Netanyahu requests release of gruesome Oct. 7 footage

The aim is to create a version that, while censored, still conveys the impact of the events.


In the wake of the recent release of a video showing the abduction of female soldiers from the Nahal Oz base, Prime Minister Benjamin Netanyahu has requested the Israel Defense Forces (IDF) to release a modified version of the 43-minute video documenting the brutal events of the Hamas massacre on Oct. 7.

This video, which includes graphic content such as murders and severe visual assaults, is intended to be shortened and slightly censored for global distribution.

Following the directive from the premier, the IDF is now working to “prepare” the video by seeking consent from the families of those killed and wounded who appear in the footage.

This process involves navigating legal issues and respecting the fundamental rights of each family to decide whether their most difficult moments should be publicly viewed.

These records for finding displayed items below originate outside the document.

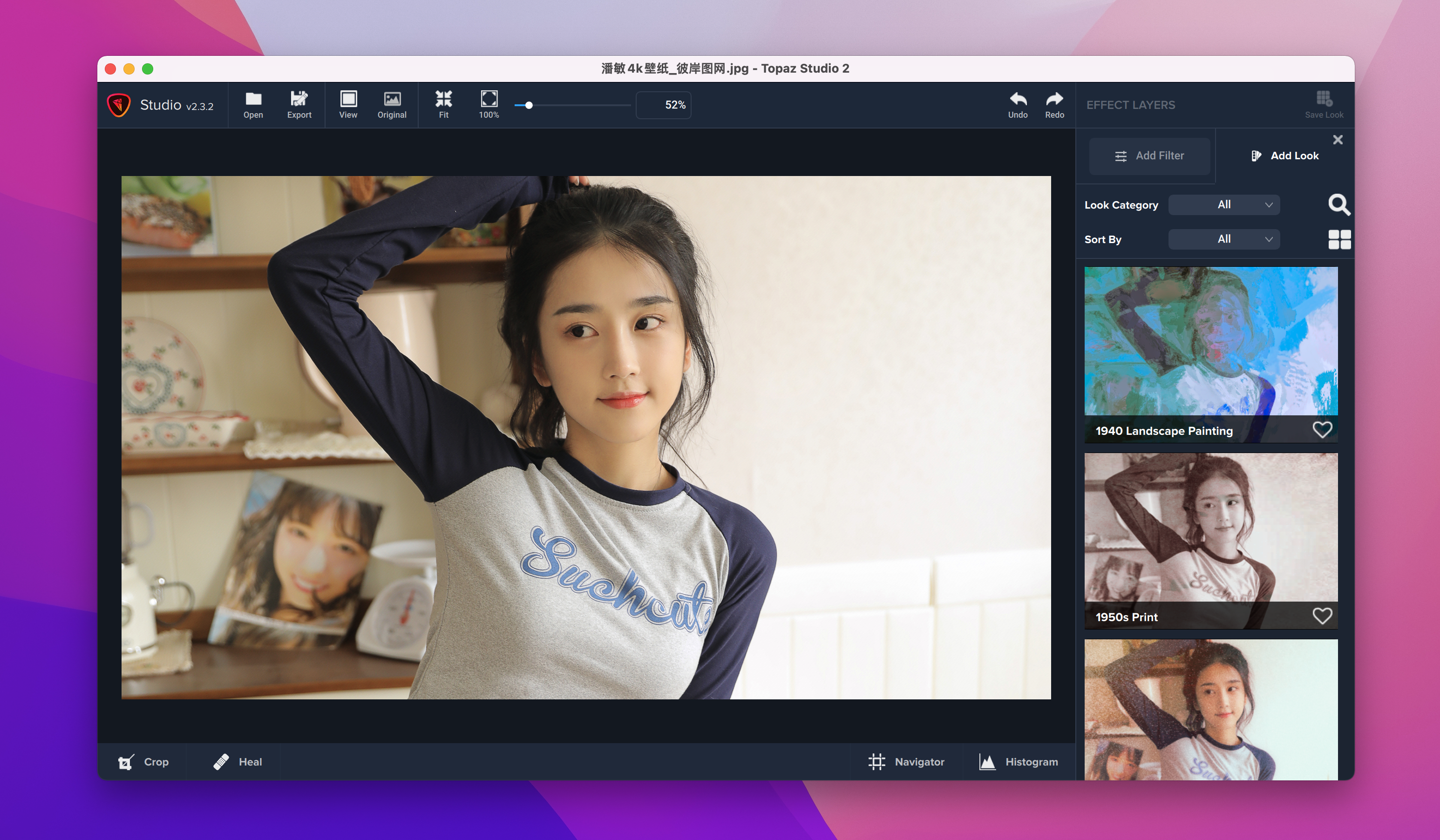Undo the last action
Image resolution: width=1440 pixels, height=840 pixels.
(1017, 105)
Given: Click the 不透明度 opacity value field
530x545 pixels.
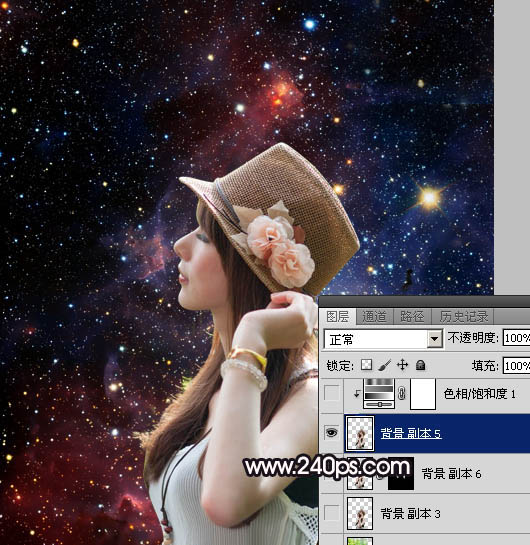Looking at the screenshot, I should pyautogui.click(x=516, y=338).
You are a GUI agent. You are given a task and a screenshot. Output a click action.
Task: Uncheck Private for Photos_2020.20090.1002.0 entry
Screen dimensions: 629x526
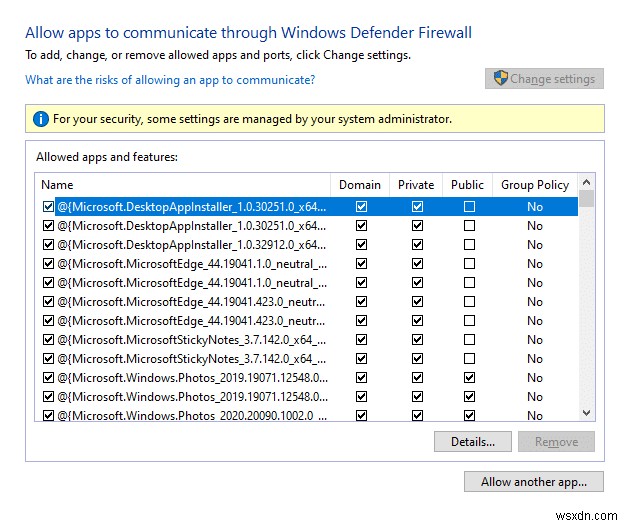pos(417,416)
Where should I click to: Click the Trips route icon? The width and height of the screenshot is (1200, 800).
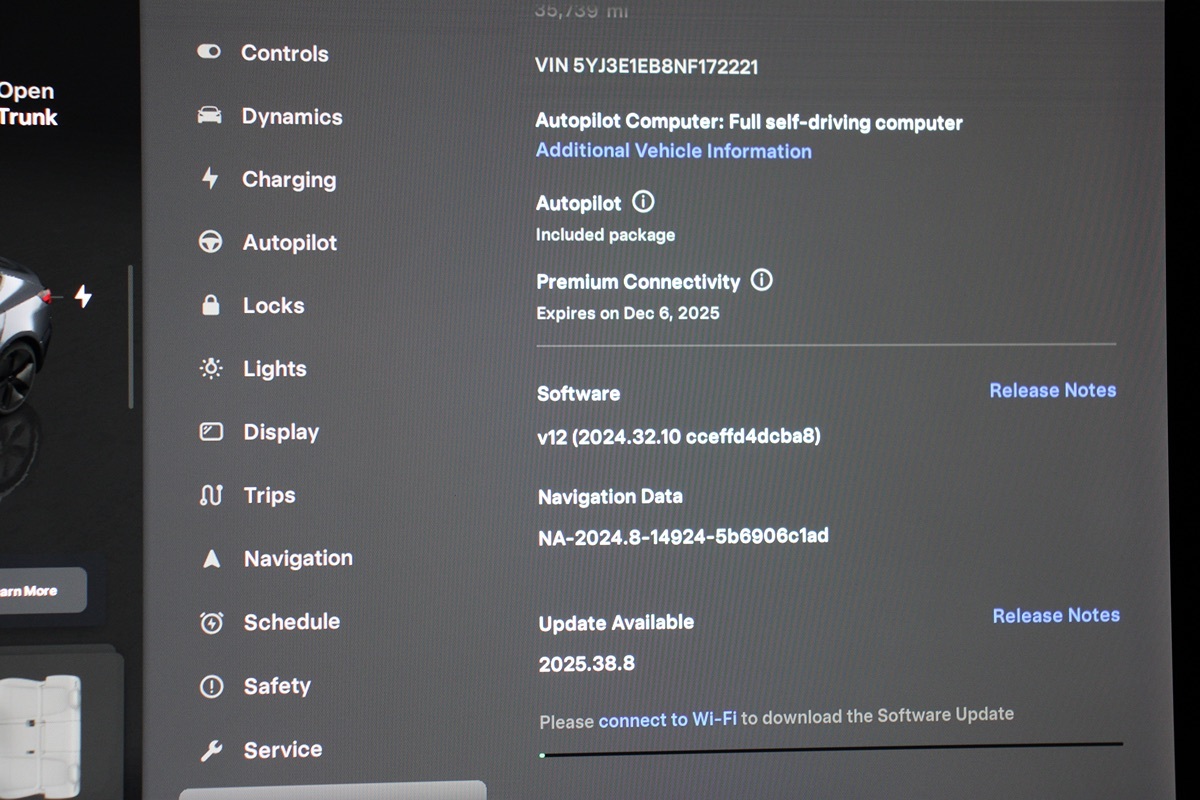[211, 495]
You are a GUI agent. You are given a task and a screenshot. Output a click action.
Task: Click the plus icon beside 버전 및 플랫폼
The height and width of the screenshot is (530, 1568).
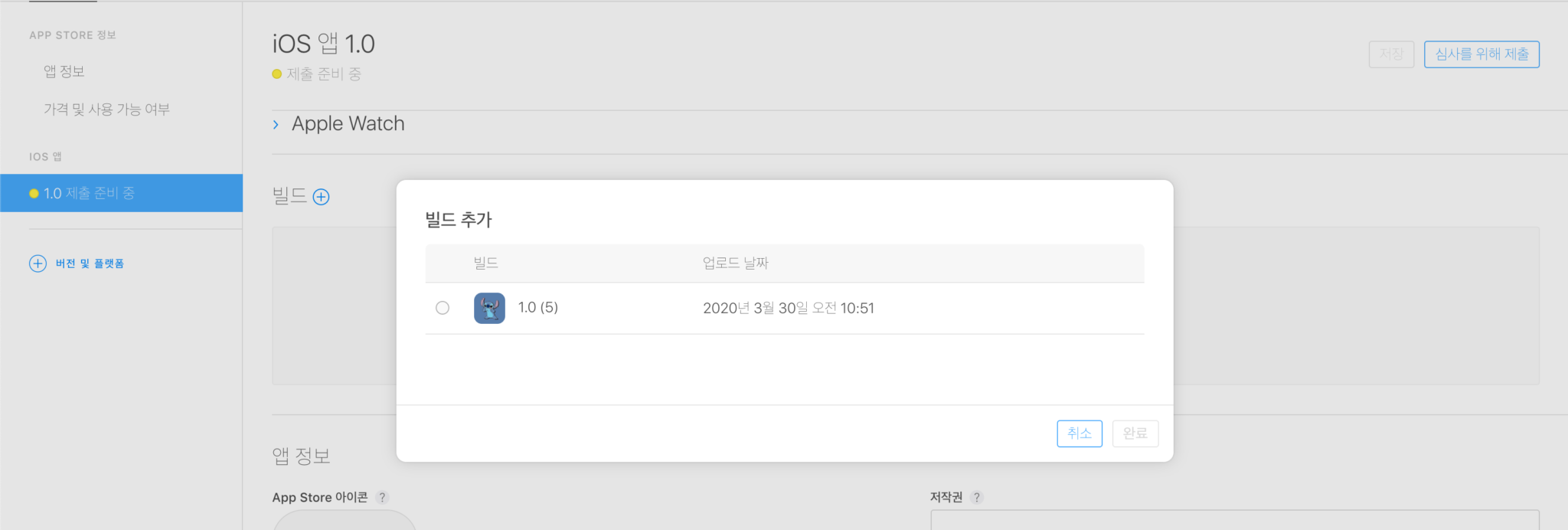coord(38,263)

The aim is to create a version that, while censored, still conveys the impact of the events.

At the end of October, members of Israel’s parliament were invited to view a compilation of video footage showing some of the atrocities committed by Hamas terrorists on Oct. 7. The screening, held behind closed doors, was organized following a request by Knesset Speaker Amir Ohana to the IDF Spokesperson’s Unit.

This footage, which had previously been shown to the foreign press, included recordings from body cameras worn by Hamas terrorists, security cameras, dashcams, smartphones and social media accounts. Several MKs had to leave the screening early due to its graphic nature, and one fainted after watching the footage.

In early November, the Israeli Embassy in Washington screened raw footage of Hamas atrocities to over 30 U.S. lawmakers and foreign dignitaries. This screening marked the one-month anniversary of the massacre and featured the same 43-minute video.

Later in November, then-Foreign Minister Eli Cohen expressed outrage after Belgium’s Federal Parliament refused an offer from the Israeli Embassy in Brussels to screen the video compilation.

Cohen criticized the decision on social media, stating, “In your decision not to screen in parliament the video depicting the atrocities, the president of the Parliament of Belgium is turning a blind eye to the war crimes and crimes against humanity committed by Hamas.”